- **Aim of the task**
An exact copy of all the data is required.

=====

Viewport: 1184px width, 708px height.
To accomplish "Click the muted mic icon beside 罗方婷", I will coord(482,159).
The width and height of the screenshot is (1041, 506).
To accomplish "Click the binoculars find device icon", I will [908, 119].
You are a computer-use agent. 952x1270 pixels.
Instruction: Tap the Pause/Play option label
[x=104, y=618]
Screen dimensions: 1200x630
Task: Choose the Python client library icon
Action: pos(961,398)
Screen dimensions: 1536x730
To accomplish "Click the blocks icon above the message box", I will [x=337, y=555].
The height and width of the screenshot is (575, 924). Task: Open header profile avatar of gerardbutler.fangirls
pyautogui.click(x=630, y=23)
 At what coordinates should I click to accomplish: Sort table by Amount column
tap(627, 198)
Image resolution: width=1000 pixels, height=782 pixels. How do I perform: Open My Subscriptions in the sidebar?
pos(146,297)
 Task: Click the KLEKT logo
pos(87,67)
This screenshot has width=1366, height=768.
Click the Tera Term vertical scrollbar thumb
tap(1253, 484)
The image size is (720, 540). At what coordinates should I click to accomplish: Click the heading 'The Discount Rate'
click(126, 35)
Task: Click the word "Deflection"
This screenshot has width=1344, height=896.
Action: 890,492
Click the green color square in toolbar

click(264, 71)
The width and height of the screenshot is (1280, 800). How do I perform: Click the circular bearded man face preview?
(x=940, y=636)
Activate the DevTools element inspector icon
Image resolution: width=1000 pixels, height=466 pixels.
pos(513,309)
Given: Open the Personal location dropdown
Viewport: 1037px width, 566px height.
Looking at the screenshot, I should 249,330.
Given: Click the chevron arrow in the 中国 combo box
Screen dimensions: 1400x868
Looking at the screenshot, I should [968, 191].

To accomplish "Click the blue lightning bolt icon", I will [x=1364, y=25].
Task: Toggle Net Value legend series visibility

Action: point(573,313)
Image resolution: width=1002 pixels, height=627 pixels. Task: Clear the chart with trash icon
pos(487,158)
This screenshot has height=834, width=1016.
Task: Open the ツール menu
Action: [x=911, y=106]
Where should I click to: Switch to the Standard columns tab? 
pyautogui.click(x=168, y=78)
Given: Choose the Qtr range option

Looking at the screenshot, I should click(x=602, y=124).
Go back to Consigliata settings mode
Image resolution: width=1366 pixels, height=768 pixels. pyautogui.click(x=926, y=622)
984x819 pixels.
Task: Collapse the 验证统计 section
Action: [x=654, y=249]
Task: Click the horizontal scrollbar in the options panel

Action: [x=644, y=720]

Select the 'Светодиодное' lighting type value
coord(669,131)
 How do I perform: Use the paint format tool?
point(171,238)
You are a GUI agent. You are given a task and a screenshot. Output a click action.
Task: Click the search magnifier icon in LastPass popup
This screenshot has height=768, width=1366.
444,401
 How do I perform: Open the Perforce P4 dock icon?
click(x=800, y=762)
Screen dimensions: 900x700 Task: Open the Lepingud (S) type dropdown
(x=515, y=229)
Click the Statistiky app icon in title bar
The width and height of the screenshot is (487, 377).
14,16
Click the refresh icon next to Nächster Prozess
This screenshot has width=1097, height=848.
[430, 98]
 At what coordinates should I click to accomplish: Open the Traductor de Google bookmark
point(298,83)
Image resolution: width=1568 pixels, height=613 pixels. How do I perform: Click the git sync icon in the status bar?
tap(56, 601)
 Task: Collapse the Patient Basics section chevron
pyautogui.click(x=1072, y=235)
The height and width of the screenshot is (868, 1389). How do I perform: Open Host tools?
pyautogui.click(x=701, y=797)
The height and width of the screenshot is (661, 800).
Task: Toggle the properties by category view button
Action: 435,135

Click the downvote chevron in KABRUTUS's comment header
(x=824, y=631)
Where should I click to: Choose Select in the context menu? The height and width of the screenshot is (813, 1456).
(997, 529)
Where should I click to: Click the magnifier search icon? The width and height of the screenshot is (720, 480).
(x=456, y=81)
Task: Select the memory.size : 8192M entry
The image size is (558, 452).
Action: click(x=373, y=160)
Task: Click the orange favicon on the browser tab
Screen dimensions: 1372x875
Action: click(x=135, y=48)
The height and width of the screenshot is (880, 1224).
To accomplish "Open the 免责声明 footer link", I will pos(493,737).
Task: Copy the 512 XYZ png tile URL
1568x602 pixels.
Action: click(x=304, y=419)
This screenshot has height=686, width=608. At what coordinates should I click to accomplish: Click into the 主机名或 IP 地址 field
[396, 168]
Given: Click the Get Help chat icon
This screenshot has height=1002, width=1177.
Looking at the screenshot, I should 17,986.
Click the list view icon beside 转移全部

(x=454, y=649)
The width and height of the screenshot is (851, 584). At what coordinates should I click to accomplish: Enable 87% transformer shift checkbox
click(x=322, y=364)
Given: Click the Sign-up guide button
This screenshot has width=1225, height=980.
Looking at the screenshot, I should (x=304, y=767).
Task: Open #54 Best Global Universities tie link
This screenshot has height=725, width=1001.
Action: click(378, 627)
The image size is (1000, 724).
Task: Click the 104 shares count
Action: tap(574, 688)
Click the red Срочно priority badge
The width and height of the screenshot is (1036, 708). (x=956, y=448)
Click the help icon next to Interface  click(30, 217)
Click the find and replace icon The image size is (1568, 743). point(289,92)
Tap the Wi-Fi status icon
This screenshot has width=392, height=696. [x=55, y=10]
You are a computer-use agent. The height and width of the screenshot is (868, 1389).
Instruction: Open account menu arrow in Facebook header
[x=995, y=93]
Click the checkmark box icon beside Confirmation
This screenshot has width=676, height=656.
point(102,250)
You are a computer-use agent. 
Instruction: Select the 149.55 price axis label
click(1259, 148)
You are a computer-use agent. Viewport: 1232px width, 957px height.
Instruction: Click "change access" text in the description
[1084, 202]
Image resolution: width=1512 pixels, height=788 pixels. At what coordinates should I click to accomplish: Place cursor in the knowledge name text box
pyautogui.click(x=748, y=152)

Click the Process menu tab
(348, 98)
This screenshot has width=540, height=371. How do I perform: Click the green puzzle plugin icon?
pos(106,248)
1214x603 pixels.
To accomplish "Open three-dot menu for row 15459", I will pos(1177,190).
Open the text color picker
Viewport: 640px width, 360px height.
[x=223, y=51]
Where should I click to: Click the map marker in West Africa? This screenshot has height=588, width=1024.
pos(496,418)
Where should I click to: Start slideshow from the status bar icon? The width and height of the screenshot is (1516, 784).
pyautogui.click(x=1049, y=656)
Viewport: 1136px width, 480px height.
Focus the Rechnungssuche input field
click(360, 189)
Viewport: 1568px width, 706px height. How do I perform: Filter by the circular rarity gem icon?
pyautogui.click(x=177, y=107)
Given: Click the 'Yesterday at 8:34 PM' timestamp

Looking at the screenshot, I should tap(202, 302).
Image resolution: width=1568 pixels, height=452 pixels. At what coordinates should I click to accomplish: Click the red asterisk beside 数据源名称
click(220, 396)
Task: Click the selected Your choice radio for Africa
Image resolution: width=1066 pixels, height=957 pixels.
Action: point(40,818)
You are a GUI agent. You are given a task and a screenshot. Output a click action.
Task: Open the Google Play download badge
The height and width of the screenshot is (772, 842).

=====

- **Expected answer**
Viewport: 1184px width, 708px height.
To accomplish "Click the muted mic icon beside 罗方婷", I will coord(482,159).
The width and height of the screenshot is (1041, 506).
To accomplish "Click the binoculars find device icon", I will [908, 119].
You are a computer-use agent. 952x1270 pixels.
Instruction: Tap the Pause/Play option label
[x=104, y=618]
Screen dimensions: 1200x630
Task: Choose the Python client library icon
Action: pos(961,398)
Screen dimensions: 1536x730
To accomplish "Click the blocks icon above the message box", I will [x=337, y=555].
The height and width of the screenshot is (575, 924). Task: Open header profile avatar of gerardbutler.fangirls
pyautogui.click(x=630, y=23)
 At what coordinates should I click to accomplish: Sort table by Amount column
tap(627, 198)
Image resolution: width=1000 pixels, height=782 pixels. How do I perform: Open My Subscriptions in the sidebar?
pos(146,297)
 Task: Click the KLEKT logo
pos(87,67)
This screenshot has width=1366, height=768.
Click the Tera Term vertical scrollbar thumb
tap(1253, 484)
The image size is (720, 540). At what coordinates should I click to accomplish: Click the heading 'The Discount Rate'
click(126, 35)
Task: Click the word "Deflection"
This screenshot has width=1344, height=896.
Action: 890,492
Click the green color square in toolbar

click(264, 71)
The width and height of the screenshot is (1280, 800). How do I perform: Click the circular bearded man face preview?
(x=940, y=636)
Activate the DevTools element inspector icon
Image resolution: width=1000 pixels, height=466 pixels.
pos(513,309)
Given: Open the Personal location dropdown
Viewport: 1037px width, 566px height.
Looking at the screenshot, I should 249,330.
Given: Click the chevron arrow in the 中国 combo box
Screen dimensions: 1400x868
Looking at the screenshot, I should [968, 191].

To accomplish "Click the blue lightning bolt icon", I will [x=1364, y=25].
Task: Toggle Net Value legend series visibility

Action: point(573,313)
Image resolution: width=1002 pixels, height=627 pixels. Task: Clear the chart with trash icon
pos(487,158)
This screenshot has height=834, width=1016.
Task: Open the ツール menu
Action: [x=911, y=106]
Where should I click to: Switch to the Standard columns tab? 
pyautogui.click(x=168, y=78)
Given: Choose the Qtr range option

Looking at the screenshot, I should click(x=602, y=124).
Go back to Consigliata settings mode
Image resolution: width=1366 pixels, height=768 pixels. pyautogui.click(x=926, y=622)
984x819 pixels.
Task: Collapse the 验证统计 section
Action: [x=654, y=249]
Task: Click the horizontal scrollbar in the options panel

Action: [x=644, y=720]

Select the 'Светодиодное' lighting type value
coord(669,131)
 How do I perform: Use the paint format tool?
point(171,238)
You are a GUI agent. You are given a task and a screenshot. Output a click action.
Task: Click the search magnifier icon in LastPass popup
This screenshot has height=768, width=1366.
444,401
 How do I perform: Open the Perforce P4 dock icon?
click(x=800, y=762)
Screen dimensions: 900x700 Task: Open the Lepingud (S) type dropdown
(x=515, y=229)
Click the Statistiky app icon in title bar
The width and height of the screenshot is (487, 377).
14,16
Click the refresh icon next to Nächster Prozess
This screenshot has width=1097, height=848.
[430, 98]
 At what coordinates should I click to accomplish: Open the Traductor de Google bookmark
point(298,83)
Image resolution: width=1568 pixels, height=613 pixels. How do I perform: Click the git sync icon in the status bar?
tap(56, 601)
 Task: Collapse the Patient Basics section chevron
pyautogui.click(x=1072, y=235)
The height and width of the screenshot is (868, 1389). How do I perform: Open Host tools?
pyautogui.click(x=701, y=797)
The height and width of the screenshot is (661, 800).
Task: Toggle the properties by category view button
Action: 435,135

Click the downvote chevron in KABRUTUS's comment header
(x=824, y=631)
Where should I click to: Choose Select in the context menu? The height and width of the screenshot is (813, 1456).
(997, 529)
Where should I click to: Click the magnifier search icon? The width and height of the screenshot is (720, 480).
(x=456, y=81)
Task: Select the memory.size : 8192M entry
The image size is (558, 452).
Action: click(x=373, y=160)
Task: Click the orange favicon on the browser tab
Screen dimensions: 1372x875
Action: click(x=135, y=48)
The height and width of the screenshot is (880, 1224).
To accomplish "Open the 免责声明 footer link", I will pos(493,737).
Task: Copy the 512 XYZ png tile URL
1568x602 pixels.
Action: click(x=304, y=419)
This screenshot has height=686, width=608. At what coordinates should I click to accomplish: Click into the 主机名或 IP 地址 field
[396, 168]
Given: Click the Get Help chat icon
This screenshot has height=1002, width=1177.
Looking at the screenshot, I should 17,986.
Click the list view icon beside 转移全部

(x=454, y=649)
The width and height of the screenshot is (851, 584). At what coordinates should I click to accomplish: Enable 87% transformer shift checkbox
click(x=322, y=364)
Given: Click the Sign-up guide button
This screenshot has width=1225, height=980.
Looking at the screenshot, I should (x=304, y=767).
Task: Open #54 Best Global Universities tie link
This screenshot has height=725, width=1001.
Action: click(378, 627)
The image size is (1000, 724).
Task: Click the 104 shares count
Action: tap(574, 688)
Click the red Срочно priority badge
The width and height of the screenshot is (1036, 708). (x=956, y=448)
Click the help icon next to Interface  click(30, 217)
Click the find and replace icon The image size is (1568, 743). point(289,92)
Tap the Wi-Fi status icon
This screenshot has width=392, height=696. [x=55, y=10]
You are a computer-use agent. The height and width of the screenshot is (868, 1389).
Instruction: Open account menu arrow in Facebook header
[x=995, y=93]
Click the checkmark box icon beside Confirmation
This screenshot has width=676, height=656.
point(102,250)
You are a computer-use agent. 
Instruction: Select the 149.55 price axis label
click(1259, 148)
You are a computer-use agent. Viewport: 1232px width, 957px height.
Instruction: Click "change access" text in the description
[1084, 202]
Image resolution: width=1512 pixels, height=788 pixels. At what coordinates should I click to accomplish: Place cursor in the knowledge name text box
pyautogui.click(x=748, y=152)

Click the Process menu tab
(348, 98)
This screenshot has width=540, height=371. How do I perform: Click the green puzzle plugin icon?
pos(106,248)
1214x603 pixels.
To accomplish "Open three-dot menu for row 15459", I will pos(1177,190).
Open the text color picker
Viewport: 640px width, 360px height.
[x=223, y=51]
Where should I click to: Click the map marker in West Africa? This screenshot has height=588, width=1024.
pos(496,418)
Where should I click to: Start slideshow from the status bar icon? The width and height of the screenshot is (1516, 784).
pyautogui.click(x=1049, y=656)
Viewport: 1136px width, 480px height.
Focus the Rechnungssuche input field
click(360, 189)
Viewport: 1568px width, 706px height. How do I perform: Filter by the circular rarity gem icon?
pyautogui.click(x=177, y=107)
Given: Click the 'Yesterday at 8:34 PM' timestamp

Looking at the screenshot, I should tap(202, 302).
Image resolution: width=1568 pixels, height=452 pixels. At what coordinates should I click to accomplish: Click the red asterisk beside 数据源名称
click(220, 396)
Task: Click the selected Your choice radio for Africa
Image resolution: width=1066 pixels, height=957 pixels.
Action: point(40,818)
You are a GUI agent. You are given a task and a screenshot. Output a click action.
Task: Open the Google Play download badge
The height and width of the screenshot is (772, 842).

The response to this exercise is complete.